I know a guy who actually HATES music. He cannot stand hearing music, ANY music. That’s the weirdest mental condition I ever saw.
obfusciatrist had a thread a couple months back about his dislike for music. It was in IMHO. I think it’s worth digging up.
Me? Um… Oh, all right. Here it is.
“Mathematics is music for the mind,
music is mathematics for the soul.”
I think it has something to do with catharsis. It’s an easily accessible emotional trigger. It’s also a matter of aesthetics. Anything pleasing to the senses is elevated to a higher realm. I also believe it’s a form of escapism. Why do people like art/literature/movies? Same thing. But since most (pop) songs are so abbreviated in form (unlike movies and books) you have more of a chance to replay them and become emotionally attached. To paraphrase Nietzsche, “Music makes life bearable.”
Then again, he was a big fan of Wagner, so maybe he’s not the best source.
For me it’s not why I like music but why I like certain melodies and not others. Why Bach’s Concerto for Two Violins in D minor and not (never ever) Symphonie Fantastique?
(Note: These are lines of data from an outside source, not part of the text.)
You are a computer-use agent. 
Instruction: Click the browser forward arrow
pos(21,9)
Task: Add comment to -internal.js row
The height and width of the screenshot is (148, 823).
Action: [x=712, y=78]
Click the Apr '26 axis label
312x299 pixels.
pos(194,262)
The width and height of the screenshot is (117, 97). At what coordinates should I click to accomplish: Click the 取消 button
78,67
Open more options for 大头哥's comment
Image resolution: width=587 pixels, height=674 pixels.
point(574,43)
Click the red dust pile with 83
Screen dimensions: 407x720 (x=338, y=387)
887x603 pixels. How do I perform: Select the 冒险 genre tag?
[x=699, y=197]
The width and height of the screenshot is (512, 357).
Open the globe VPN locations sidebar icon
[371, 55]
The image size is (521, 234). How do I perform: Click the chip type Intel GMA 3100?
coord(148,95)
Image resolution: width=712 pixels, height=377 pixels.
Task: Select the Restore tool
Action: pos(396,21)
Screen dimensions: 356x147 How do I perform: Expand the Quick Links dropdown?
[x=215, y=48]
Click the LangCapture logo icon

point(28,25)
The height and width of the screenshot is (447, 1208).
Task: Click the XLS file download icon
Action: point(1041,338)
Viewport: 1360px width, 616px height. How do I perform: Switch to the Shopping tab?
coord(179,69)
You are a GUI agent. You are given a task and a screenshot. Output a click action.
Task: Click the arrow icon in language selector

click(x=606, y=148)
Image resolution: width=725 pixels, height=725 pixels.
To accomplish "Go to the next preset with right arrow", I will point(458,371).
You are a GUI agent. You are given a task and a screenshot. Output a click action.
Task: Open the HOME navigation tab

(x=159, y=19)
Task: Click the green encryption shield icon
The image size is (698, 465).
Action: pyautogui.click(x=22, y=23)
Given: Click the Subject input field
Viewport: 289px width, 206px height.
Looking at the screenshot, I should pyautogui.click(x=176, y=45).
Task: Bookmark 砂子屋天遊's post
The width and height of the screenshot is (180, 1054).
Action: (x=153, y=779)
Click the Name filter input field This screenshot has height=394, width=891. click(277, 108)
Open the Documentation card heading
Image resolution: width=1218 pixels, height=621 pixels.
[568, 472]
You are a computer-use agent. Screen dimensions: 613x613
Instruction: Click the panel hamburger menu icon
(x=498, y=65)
Or why Counting Crows’ Around Here but not(never ever) Split Enz singing I See Red? Has it got something to do with brainwaves? Do people have in-born receptors for certain sounds? I find a lot of classical hard to like but I’m always trying. If I had a magic formula to use it would be great. Too many of those “if you like this, then you’ll like that” suggestions you see around are inaccurate as far as I’m concerned.
I don’t recall where I saw this info, but IIRC, there are two forms of human vocalization that exist at birth - one is ‘verbal’ (spoken language patterns, phonic sounds), the other is ‘musical’ (tone/melody, singing patterns). Both are required in order to form effective language/communication. Parents reward sounds that match the verbal/music combination that is used by their language. For instance, the upward rising tone at the end of a question, and the dropping tone for anger or disappointment. Sounds that go together in your language (meaningfully) are rewarded (by repetition), and ones that do not ‘fit’ become (relatively) extinct pathways. The feedback process is pretty well-studied, for example, looking at multiple-language acquisition in children vs. adults.
Because both of these language behaviors are very primitively wired parts of our development process, I suspect that anything that fires that part of your brain will have a BIG payoff in endorphins or other ‘brain drugs’. The feedback cycles to develop in infancy are WAY strong, a major biological push to grow toward communication. The feedback has to be pretty potent - ever notice what parents do when their kid isn’t paying attention and they aren’t at the ‘yelling at them’ stage? They sing… (“Gabriel. GABRIEL. Oh, Gaaa-brrri-eeel!” I do it all the time, because it WORKS.)
So, IMHO, you like music because that particular music makes your brain feel good. Your brain feels good because music is important to your development process as a human. You dance to it, or sit and grin at it, or get mellow, or do whatever the urge is that suits what part of your brain is going bonzo. There has to be a reason why some music triggers some people and not others, too - maybe some pathways got developed or stayed open, and others did not? Don’t know.
The question I have is why does the music feedback cycle remain, when others (like intensity of taste/flavor) die off? Of course, being flavor-obsessed might interfere with survival as an adult, where music appreciation isn’t likely to kill you (unless you zone out while listening to the lions roaring…).
That’s more what I was looking for, hedra. Makes sense to me. A lot of folks will boogie (a little) to music that they don’t really even care for. I find myself tapping my foot to elevator music, fer crying out loud. Hoping noboby will catch me at it.
And you’re right. We do “sing” to babies. And they do sing back to us.
I don’t see how someone could hate music, though. Ambivalent, maybe. Could it be they’re closet classical music fans?